» **Directions**
Keep every word of the listing and drop the images when you write it out.

» **Data in this exercise**
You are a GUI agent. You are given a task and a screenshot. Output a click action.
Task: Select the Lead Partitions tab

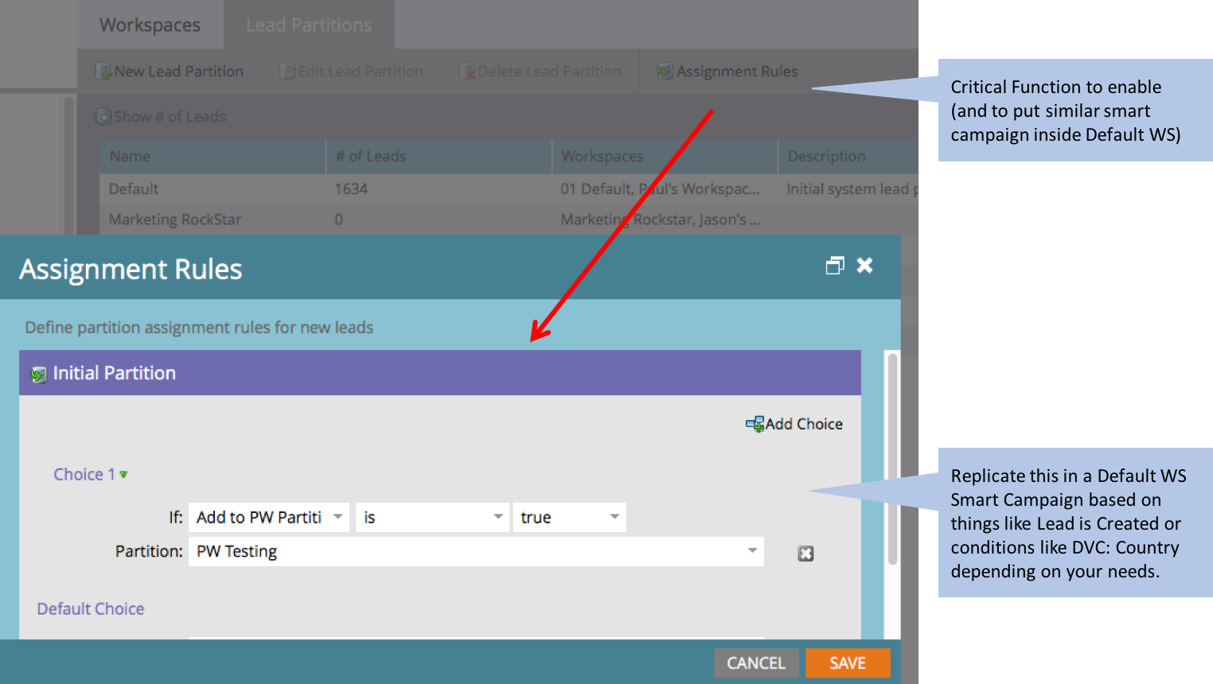[x=309, y=25]
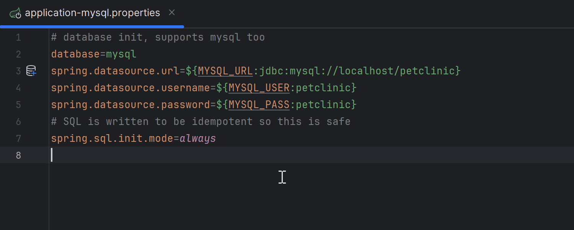574x230 pixels.
Task: Click the underlined MYSQL_PASS variable reference
Action: [x=259, y=104]
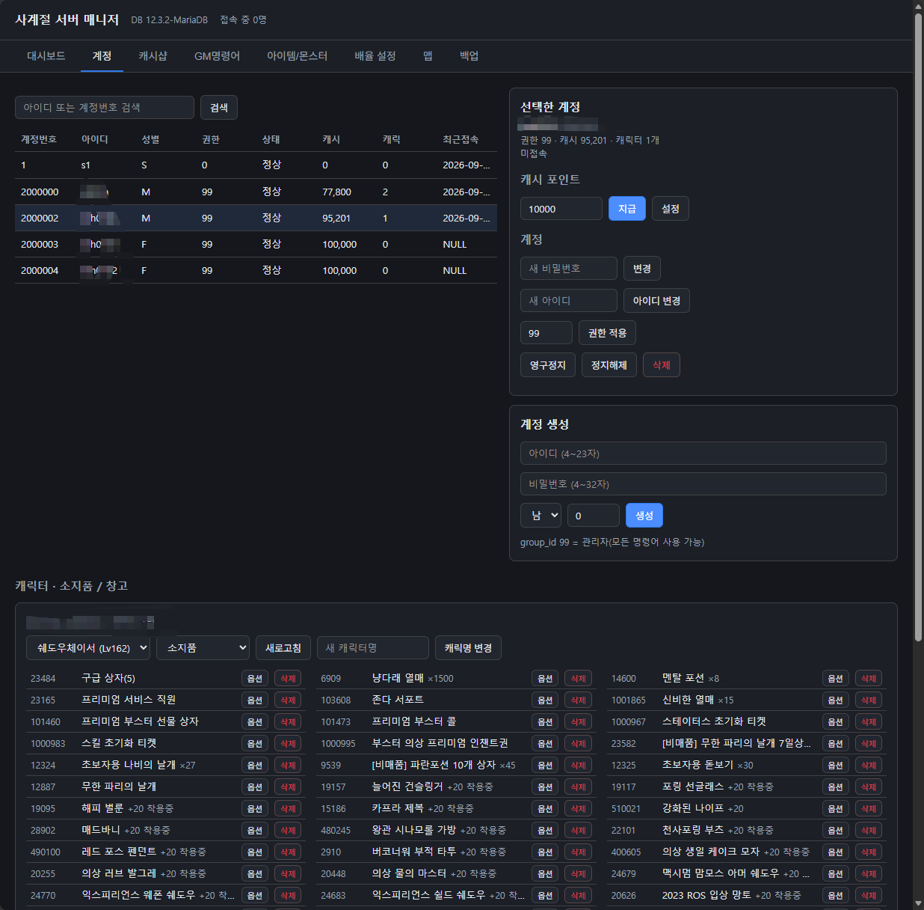The image size is (924, 910).
Task: Click the blue 생성 account button
Action: point(644,516)
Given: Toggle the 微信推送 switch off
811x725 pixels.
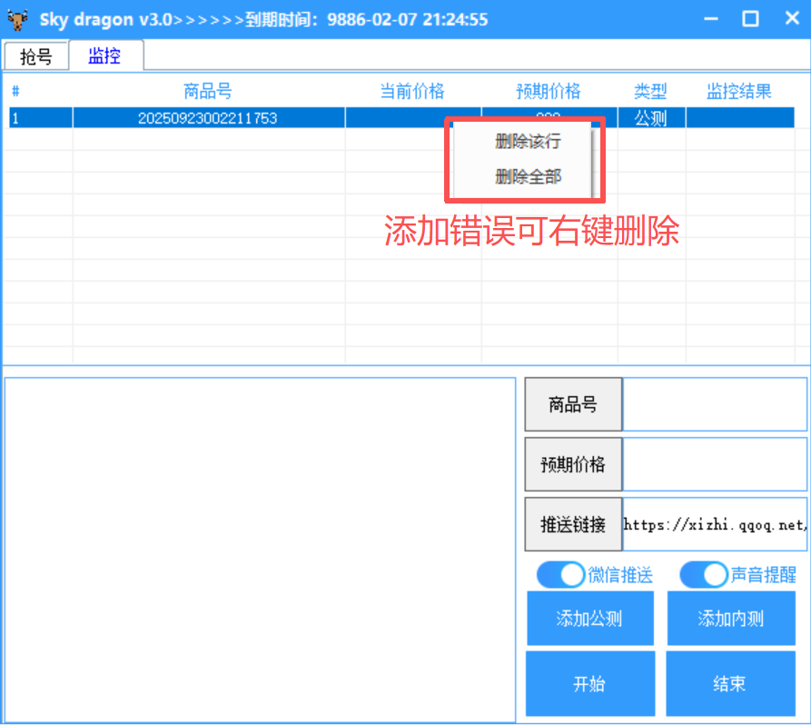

» **Solution**
You are a GUI agent. You are given a task and a screenshot. Output a click action.
Task: Select the Lead Partitions tab

[x=309, y=25]
574x230 pixels.
Task: Click the underlined MYSQL_PASS variable reference
Action: [x=259, y=104]
The image size is (924, 910).
Task: Click the blue 생성 account button
Action: point(644,516)
Given: Toggle the 微信推送 switch off
811x725 pixels.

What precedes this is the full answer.